◆ **Supplied data**:

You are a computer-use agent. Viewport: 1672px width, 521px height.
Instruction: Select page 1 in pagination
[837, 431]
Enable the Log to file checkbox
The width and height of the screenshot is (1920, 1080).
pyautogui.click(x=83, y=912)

◆ **To be done**: Copy each of the rows above word for word, keeping every line in its original order.

◆ **The completed task**:
You are a computer-use agent. Viewport: 1672px width, 521px height.
Instruction: Select page 1 in pagination
[837, 431]
Enable the Log to file checkbox
The width and height of the screenshot is (1920, 1080).
pyautogui.click(x=83, y=912)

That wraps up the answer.